Engineering management and organisational structures are by their very nature pretty well structured and their processes well tested and optimal
In general, this is a correct assertion, however there is a seemingly growing lack of basic structure and joined up thinking at many companies in the 21st century. This rise is mirrored only by the increasing prevalence of popular management process tools that focus on a small element of the overall business management process.
Longsight has for many years been involved with business management systems. Mostly associated with large engineering based organisations, the majority of whom have some form of safety criticality associated with their activities.
One of the benefits of the company’s experience of being a consultancy is that it will get to see how many differing organisations approach the same process, and the disparities are interesting to examine.
It was perhaps 30 years or so ago that the shockwaves of BS5750 were rippling through the workshops and depots across the land and people with vision and responsibility crafted maintenance and overhaul policies against which they were regularly, and thoroughly tested. Then along came ISO 9001, privatisation, PAS55 and ROGS, with side dishes of EFQM, Linkup and RISAS.
Those parts of the industry involved in building stuff or indeed maintaining and repairing stuff adopted LEAN, Six Sigma, KANBAN and many other process tools. Railway Group Standards came and went, interoperability became the new vision and even the much beloved VAB process withered away.
The insular rail industry became a more complex interaction of suppliers and sub-contractors and for a time disaster followed disaster. Apprenticeships and long term learning were replaced by a much quicker heart beat driven by franchise length and the integrated whole dissolved.
The business ethic has replaced the corporate good and long standing integrated management processes have collapsed, the franchise process is still evolving and infrastructure maintenance has been restructured several times and large multinational manufacturers sit alongside train operators.
What is needed now is a common management language that works across the boundaries, is business focussed, safety aware, risk driven, simple and speaks with data. That’s what Longsight has developed.
Management as a whole
Taking the best bits from all of those various management standards, mix in decades of experience and the result is a well crafted powerful, integrated and structured management system that can replace QMS and SMS.
It works as a whole, it works in discrete bits and it works across supply chain boundaries. It recognises tool box tools such as LEAN or RISAS and works with them, integrating them into the whole. It is the missing link, the underlying structure on which to found business and management processes, and as it uses the common language of data it’s an excellent decision making tool, allowing businesses to manage with data not anecdote.

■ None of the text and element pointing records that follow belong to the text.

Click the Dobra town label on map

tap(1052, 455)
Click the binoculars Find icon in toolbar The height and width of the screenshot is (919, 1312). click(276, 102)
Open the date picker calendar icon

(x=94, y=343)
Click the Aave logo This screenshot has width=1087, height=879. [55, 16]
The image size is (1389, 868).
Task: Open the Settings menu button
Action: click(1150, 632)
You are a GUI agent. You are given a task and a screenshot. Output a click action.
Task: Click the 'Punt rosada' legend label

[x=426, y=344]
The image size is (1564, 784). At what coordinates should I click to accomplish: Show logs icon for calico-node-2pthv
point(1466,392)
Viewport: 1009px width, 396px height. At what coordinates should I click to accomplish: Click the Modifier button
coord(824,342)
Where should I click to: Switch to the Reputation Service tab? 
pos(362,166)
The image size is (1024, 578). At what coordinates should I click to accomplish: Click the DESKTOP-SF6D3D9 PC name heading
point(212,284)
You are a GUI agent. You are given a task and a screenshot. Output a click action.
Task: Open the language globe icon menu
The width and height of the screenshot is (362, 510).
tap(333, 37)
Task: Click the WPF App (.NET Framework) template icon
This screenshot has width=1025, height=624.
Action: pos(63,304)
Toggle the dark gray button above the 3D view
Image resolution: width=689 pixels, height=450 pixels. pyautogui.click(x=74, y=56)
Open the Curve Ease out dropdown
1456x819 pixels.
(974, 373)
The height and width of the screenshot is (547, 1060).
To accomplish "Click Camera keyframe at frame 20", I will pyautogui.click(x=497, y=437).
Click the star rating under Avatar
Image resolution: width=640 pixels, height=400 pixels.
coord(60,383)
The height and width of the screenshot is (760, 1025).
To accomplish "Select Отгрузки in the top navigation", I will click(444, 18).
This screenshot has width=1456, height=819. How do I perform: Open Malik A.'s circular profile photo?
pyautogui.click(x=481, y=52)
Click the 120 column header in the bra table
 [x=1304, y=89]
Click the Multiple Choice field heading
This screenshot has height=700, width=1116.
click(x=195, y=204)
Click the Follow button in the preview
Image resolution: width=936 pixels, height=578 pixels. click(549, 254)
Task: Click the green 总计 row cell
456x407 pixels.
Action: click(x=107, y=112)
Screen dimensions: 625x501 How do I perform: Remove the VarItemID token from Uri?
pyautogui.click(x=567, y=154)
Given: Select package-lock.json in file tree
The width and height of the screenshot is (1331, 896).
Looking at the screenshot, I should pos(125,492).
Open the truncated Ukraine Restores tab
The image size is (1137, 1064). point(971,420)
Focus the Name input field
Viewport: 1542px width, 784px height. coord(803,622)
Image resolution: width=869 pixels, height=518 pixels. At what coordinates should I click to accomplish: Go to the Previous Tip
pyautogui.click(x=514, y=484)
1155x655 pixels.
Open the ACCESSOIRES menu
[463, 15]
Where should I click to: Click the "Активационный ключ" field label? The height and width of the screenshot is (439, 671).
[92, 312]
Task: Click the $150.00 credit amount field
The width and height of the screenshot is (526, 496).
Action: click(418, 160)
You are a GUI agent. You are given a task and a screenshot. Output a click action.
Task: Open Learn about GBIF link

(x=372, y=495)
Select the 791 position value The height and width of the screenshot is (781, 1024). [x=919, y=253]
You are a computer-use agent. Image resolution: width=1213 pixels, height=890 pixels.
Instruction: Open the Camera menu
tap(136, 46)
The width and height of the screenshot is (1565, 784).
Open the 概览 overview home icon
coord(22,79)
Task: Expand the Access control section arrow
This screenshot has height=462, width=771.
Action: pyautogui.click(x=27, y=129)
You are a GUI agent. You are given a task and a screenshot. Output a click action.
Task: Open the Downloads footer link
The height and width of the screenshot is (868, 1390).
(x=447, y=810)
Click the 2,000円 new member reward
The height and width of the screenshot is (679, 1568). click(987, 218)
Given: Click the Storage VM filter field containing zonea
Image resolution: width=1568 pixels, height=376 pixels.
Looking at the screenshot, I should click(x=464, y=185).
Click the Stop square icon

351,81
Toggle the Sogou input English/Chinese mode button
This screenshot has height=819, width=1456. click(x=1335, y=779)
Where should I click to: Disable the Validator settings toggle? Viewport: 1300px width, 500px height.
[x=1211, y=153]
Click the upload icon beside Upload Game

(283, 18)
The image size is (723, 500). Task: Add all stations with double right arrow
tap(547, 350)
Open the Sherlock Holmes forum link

It works across an entire business and yet works at a departmental level as its designed to work like a fractal, every time a manager focuses in on it they will see the same overall structure reappear. This allows any individual to use the whole structure to assist their daily task and everything they do is reflected back up to the board room, so no matter where anyone is in the organisation they can easily interpret information and understand its context.
The whole process is designed to give individuals a sense of their contribution to the whole. For many employees, getting asked which business goal they are primarily working to help achieve might cause some nervous looks. How many would have a clear answer? So if they don’t know, how do you expect your organisation to be optimal?
Goal orientated focus
The system is seeded with business goals, these may be law / legislation / mandatory related, safety focussed, profit focussed and performance focussed. These goals are analysed to establish contributory management/production processes. Measurements set to ensure the client can determine the effectiveness of the relevant processes and a review loop that examines root cause of failure.
Supporting this cyclical core activity are a number of elements: management review, data analysis, document control, training, competency, risk based asset whole life cost model, non-conformance, assurance, audit, supply chain management, materials management, workload planning, visualisation and financial profile processes.
All of these elements can be integrated into the whole management process to support a wide range of business goals. Each element however can be managed by implementing the overall structure, this puts any individual’s job (or even specific tasks) at the centre of the whole management system – it’s the power of the fractal design.
Even more powerful though is the ability to graphically represent the whole process and draw responsibility boundaries – this is a hugely useful aspect of this system when agreeing supplier scope, or inter departmental interfaces.
For businesses with significant assets to manage such as rolling stock, infrastructure or plant and machinery Longsight has a fully developed risk based asset whole life cost model. It’s a great tool for evaluating risk, training and competency needs, supplier management, occupational health requirements, safety and technical performance, failure mode analysis and whole life financial profiles down to the component level.
Longsight’s non-conformance process compliments the audit and assurance processes and gives a structured feedback on things that go wrong, and as they are linked to business goals and risk, resource planning is simple. Having a structured approach to business development isn’t just for those who need an ISO certificate, virtually every business benefits from structured thinking.
Longsight is always available to discuss how its whole system works, and can delve into specific elements and explain how this model makes franchise assessment simple.
Remember, this is not gobbledegook, there are no bespoke software packages its all common sense and experience.
This quote by Woody Guthrie sums it up – ‘Keep it simple — but not simplistic. Any fool can make something complicated, it takes a genius to make it simple’.